[Element lookup records]
◇ ◇ ◇ ◇ ◇
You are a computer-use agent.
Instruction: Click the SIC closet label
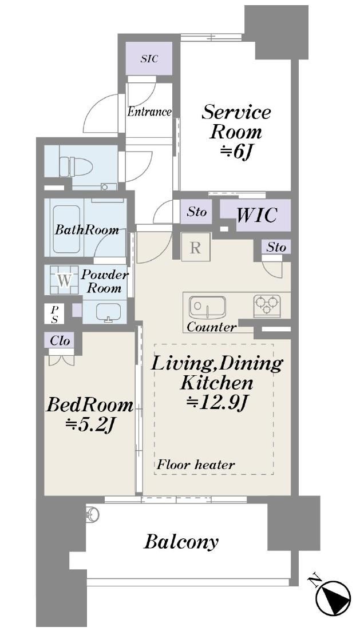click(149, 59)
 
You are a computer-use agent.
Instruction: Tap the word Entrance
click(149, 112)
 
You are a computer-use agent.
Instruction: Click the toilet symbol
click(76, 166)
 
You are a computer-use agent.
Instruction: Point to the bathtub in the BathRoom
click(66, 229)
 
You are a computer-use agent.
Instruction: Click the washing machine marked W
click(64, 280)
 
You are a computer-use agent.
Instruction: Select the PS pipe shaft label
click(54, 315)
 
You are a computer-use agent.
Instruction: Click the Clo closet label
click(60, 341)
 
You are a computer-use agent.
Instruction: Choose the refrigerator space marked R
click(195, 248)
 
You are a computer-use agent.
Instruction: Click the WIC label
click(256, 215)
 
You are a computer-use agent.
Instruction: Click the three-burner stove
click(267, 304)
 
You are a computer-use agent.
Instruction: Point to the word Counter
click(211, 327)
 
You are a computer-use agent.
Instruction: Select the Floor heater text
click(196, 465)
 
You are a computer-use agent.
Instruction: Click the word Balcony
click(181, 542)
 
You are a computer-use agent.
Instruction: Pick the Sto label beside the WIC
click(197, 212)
◇ ◇ ◇ ◇ ◇
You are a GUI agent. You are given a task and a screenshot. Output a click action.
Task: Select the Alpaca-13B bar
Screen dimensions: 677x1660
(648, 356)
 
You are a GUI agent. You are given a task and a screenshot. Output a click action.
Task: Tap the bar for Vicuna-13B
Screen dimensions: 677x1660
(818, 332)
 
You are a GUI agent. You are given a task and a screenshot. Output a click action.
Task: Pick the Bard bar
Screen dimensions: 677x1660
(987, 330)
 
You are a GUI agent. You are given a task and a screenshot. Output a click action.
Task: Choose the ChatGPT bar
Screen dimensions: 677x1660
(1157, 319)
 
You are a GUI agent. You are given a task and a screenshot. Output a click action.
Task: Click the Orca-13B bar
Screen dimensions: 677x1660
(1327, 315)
◇ ◇ ◇ ◇ ◇
### Task description:
Locate every line in the records above that holds the string "word", matching case, and copy each of those lines.

### Task solution:
Instruction: Tap the word Entrance
Instruction: Point to the word Counter
Instruction: Click the word Balcony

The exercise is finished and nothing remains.